[TUHS] 386BSD released

risner at stdio.com risner at stdio.com
Fri Jul 16 12:33:52 AEST 2021


I was running 386BSD 0.0 on a 386 40 mhz machine in April 1992 with 32 
mb of ram.
There was much instability in the OS with more than 8 gb of ram and I 
mailed 32 mb of extra to the Jolitz late summer to the fall.
I never heard about Linux until much later in 1993.

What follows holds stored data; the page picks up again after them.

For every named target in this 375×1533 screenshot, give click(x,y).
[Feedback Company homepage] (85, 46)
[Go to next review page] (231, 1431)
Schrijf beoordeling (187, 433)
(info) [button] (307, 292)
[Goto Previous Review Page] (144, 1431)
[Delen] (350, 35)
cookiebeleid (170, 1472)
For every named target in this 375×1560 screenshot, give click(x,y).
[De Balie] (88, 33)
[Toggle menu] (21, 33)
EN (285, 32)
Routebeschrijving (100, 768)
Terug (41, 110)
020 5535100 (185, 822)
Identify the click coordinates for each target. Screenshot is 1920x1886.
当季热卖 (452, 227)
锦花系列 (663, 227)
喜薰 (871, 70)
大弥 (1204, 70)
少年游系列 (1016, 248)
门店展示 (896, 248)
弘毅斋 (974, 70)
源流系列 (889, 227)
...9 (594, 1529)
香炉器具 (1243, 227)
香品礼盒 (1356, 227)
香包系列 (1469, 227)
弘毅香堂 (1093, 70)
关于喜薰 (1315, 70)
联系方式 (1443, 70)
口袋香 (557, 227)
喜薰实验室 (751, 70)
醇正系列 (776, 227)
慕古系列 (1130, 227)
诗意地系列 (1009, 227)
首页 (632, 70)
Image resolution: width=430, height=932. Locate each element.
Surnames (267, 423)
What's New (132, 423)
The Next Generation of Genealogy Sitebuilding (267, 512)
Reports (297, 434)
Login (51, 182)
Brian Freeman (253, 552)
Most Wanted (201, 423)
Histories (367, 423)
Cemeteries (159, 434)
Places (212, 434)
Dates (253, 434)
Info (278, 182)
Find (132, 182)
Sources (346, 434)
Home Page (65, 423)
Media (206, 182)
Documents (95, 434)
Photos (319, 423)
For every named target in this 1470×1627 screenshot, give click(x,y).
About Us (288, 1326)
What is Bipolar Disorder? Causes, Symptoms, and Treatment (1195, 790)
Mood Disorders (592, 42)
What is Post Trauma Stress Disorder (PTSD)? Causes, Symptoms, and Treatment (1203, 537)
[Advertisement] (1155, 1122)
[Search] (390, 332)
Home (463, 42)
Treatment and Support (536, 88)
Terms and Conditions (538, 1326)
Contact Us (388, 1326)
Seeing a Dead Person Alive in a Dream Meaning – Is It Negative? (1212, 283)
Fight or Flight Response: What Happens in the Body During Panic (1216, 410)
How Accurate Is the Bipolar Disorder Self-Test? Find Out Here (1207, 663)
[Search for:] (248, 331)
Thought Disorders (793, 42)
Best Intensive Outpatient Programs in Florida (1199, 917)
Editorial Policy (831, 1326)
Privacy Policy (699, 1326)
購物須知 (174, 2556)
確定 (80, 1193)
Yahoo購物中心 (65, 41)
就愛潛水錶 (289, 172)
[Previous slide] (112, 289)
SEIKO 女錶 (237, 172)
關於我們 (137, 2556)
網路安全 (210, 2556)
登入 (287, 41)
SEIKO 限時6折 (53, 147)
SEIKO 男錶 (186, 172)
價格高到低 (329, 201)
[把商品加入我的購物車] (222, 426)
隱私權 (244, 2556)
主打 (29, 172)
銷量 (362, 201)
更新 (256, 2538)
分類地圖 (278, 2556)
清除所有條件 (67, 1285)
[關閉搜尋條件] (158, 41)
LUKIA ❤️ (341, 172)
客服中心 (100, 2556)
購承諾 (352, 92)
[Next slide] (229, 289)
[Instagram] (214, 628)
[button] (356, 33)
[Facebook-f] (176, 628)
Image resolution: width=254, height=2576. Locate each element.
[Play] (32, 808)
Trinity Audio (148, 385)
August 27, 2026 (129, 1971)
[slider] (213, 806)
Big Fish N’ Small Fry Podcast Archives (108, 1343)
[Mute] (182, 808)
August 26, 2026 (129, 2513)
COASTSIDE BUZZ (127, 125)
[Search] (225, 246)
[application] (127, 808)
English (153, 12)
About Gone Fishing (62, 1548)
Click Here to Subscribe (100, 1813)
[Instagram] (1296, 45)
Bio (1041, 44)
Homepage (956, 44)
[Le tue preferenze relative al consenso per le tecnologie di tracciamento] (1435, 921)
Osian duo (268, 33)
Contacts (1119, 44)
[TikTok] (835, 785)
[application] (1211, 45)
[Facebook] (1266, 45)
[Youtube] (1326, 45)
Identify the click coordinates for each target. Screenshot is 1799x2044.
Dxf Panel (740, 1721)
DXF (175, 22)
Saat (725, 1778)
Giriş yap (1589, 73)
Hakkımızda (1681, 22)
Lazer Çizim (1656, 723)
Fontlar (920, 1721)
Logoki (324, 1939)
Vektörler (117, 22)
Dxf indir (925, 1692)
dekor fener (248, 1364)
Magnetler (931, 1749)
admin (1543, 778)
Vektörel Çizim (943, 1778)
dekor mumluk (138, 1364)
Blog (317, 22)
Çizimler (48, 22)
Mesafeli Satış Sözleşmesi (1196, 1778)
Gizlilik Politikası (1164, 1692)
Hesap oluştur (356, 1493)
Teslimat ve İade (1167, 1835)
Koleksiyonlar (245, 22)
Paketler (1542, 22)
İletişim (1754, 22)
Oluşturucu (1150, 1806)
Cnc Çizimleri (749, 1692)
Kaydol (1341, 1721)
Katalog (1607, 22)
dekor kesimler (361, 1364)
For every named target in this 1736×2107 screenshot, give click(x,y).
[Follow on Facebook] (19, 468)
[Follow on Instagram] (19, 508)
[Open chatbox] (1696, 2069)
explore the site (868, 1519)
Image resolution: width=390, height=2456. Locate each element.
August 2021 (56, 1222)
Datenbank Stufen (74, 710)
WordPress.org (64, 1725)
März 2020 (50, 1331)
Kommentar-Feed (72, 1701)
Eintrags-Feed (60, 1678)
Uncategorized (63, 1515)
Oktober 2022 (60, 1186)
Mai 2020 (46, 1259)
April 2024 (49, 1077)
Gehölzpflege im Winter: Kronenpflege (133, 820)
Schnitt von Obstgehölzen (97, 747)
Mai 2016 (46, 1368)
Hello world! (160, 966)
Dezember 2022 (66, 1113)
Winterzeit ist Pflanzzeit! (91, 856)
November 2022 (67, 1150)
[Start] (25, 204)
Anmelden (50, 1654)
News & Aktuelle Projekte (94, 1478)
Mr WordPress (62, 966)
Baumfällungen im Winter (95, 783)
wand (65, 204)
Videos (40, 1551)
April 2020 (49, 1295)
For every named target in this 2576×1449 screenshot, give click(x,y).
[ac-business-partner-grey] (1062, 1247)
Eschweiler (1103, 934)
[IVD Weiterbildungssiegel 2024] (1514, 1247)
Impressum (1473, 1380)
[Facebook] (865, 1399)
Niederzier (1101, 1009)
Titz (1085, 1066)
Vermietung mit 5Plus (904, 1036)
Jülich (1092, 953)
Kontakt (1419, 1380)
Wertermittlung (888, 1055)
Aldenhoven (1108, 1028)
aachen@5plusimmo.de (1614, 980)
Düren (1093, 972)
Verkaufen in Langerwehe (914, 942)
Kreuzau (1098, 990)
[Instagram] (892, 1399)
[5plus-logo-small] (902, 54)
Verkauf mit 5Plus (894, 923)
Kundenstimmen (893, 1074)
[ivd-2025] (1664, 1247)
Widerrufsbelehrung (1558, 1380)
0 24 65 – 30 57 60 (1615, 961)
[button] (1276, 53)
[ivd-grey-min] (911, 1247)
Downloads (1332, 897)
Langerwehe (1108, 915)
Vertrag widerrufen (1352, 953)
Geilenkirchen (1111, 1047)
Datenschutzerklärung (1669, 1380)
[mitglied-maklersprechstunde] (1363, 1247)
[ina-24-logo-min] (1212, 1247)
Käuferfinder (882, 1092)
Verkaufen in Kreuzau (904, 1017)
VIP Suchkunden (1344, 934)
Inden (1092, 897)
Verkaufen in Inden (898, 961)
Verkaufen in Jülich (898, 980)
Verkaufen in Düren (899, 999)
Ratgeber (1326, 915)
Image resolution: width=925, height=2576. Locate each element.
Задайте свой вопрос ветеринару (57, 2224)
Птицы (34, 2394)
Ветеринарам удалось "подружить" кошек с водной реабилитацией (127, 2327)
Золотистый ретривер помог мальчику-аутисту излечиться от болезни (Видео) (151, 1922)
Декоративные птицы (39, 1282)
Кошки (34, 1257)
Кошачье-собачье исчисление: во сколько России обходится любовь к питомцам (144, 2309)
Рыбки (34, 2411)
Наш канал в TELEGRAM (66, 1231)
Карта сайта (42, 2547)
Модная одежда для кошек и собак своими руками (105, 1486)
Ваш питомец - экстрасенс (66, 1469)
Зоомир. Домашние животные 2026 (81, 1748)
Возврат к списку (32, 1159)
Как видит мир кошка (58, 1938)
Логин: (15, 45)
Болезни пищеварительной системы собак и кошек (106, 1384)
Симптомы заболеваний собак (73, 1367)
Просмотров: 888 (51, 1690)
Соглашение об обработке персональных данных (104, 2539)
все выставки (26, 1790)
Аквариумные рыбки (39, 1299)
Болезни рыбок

There used to be a post on usenet news annoucing the relase with the 
FTP, but the best I could google was this FAQ confirming release in 
1992.
https://groups.google.com/g/comp.os.386bsd.announce/c/PGltboD6rq4

I have repetively seen discussion suggesting Linux was available first, 
but having directly worked for a university at the time installing 
SunOS, AT&T SVR3, and other old OS’s, we welcomed the concept of 
switching from AT&T SVR3 on 386 machines to 386BSD. We’d probably have 
welcomed Linux if anyone in the department knew about it.

James Risner

On 15 Jul 2021, at 21:35, Dave Horsfall wrote:

> On Wed, 14 Jul 2021, Michael Kjörling wrote:
>
>>> In 1992, 386BSD is released by Lynne and William Jolitz, starting 
>>> the open source operating system movement (Linux didn't come along 
>>> under later).
>>
>> Are you sure? Wikipedia claims that it happened the other way around; 
>> that the Linux kernel initial release was 0.02 on 5 Oct 1991, while 
>> the 386BSD initial release was 0.0 on 12 March 1992.
>
> Could be; I got that news from one of those daily history sites (I 
> don't always trust Wikipedia).
>
>> It seems that work on 386BSD began earlier than work on Linux, but 
>> that the initial release of Linux was earlier than the initial 
>> release of 386BSD.
>
> That could be the source of the confusion.